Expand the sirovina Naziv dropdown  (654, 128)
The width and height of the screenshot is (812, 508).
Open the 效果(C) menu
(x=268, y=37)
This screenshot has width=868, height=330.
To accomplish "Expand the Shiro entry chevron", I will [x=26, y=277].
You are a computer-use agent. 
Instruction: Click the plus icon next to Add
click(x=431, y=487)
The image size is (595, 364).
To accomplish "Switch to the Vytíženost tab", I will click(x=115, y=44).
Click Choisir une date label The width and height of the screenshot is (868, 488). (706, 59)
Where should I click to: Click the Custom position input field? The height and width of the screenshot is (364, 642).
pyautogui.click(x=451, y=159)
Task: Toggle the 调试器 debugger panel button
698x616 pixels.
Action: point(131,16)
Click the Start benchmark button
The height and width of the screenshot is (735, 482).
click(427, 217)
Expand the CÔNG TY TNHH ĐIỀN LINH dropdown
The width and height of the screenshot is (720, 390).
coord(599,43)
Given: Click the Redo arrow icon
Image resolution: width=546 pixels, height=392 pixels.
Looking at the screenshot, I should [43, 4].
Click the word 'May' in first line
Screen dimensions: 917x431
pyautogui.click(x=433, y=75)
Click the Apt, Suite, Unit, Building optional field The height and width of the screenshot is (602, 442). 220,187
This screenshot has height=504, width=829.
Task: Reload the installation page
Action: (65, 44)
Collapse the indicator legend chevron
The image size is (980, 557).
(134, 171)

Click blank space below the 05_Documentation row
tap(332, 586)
──────────────────────────────
# [WHAT YOU WILL DO]
Reproduce the rows above, starting at the line that has "Task: Toggle the 调试器 debugger panel button" and stopping after the line that has "Looking at the screenshot, I should [43, 4].", with "Redo" updated to "Undo" and everything else left unchanged.

# [TASK SOLUTION]
Task: Toggle the 调试器 debugger panel button
698x616 pixels.
Action: point(131,16)
Click the Start benchmark button
The height and width of the screenshot is (735, 482).
click(427, 217)
Expand the CÔNG TY TNHH ĐIỀN LINH dropdown
The width and height of the screenshot is (720, 390).
coord(599,43)
Given: Click the Undo arrow icon
Image resolution: width=546 pixels, height=392 pixels.
Looking at the screenshot, I should [43, 4].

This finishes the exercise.